What is required:
Counting from the line that holds "347x260 pixels.", return each line exactly, through and including the last line of the entries.

Exercise material:
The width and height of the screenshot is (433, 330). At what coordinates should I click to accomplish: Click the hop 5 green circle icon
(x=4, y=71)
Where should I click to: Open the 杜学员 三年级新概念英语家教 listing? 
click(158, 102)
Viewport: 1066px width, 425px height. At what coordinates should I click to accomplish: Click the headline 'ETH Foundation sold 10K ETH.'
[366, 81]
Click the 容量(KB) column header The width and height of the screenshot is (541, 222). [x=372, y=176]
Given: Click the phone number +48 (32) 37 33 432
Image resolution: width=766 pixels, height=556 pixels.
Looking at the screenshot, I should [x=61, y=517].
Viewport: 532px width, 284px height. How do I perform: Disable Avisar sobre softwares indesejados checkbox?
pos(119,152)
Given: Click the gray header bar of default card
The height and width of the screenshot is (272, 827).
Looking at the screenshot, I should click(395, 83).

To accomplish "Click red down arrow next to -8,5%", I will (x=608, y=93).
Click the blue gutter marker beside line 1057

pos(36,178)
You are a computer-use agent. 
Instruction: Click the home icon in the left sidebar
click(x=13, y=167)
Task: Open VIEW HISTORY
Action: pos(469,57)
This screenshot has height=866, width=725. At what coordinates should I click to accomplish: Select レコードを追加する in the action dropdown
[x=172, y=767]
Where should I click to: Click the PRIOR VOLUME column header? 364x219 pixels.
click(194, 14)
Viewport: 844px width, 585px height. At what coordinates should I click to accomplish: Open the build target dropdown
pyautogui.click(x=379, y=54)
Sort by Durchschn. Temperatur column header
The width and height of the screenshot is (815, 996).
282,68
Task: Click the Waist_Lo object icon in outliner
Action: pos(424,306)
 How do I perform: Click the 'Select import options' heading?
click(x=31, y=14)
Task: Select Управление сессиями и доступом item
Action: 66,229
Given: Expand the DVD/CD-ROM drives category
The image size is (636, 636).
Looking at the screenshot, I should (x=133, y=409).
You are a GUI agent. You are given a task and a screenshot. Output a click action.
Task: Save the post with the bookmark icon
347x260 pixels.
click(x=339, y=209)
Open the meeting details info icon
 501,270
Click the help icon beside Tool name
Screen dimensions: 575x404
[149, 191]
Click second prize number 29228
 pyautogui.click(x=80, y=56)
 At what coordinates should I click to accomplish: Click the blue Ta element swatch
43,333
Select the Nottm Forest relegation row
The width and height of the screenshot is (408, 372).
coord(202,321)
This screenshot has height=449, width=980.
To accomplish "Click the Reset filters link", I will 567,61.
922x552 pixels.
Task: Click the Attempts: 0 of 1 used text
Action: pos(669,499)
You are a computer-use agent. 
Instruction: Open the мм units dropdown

Written solution:
347x260 pixels.
click(x=339, y=209)
Open the meeting details info icon
 501,270
Click the help icon beside Tool name
Screen dimensions: 575x404
[149, 191]
Click second prize number 29228
 pyautogui.click(x=80, y=56)
 At what coordinates should I click to accomplish: Click the blue Ta element swatch
43,333
Select the Nottm Forest relegation row
The width and height of the screenshot is (408, 372).
coord(202,321)
This screenshot has height=449, width=980.
To accomplish "Click the Reset filters link", I will 567,61.
922x552 pixels.
Task: Click the Attempts: 0 of 1 used text
Action: pos(669,499)
You are a computer-use agent. 
Instruction: Open the мм units dropdown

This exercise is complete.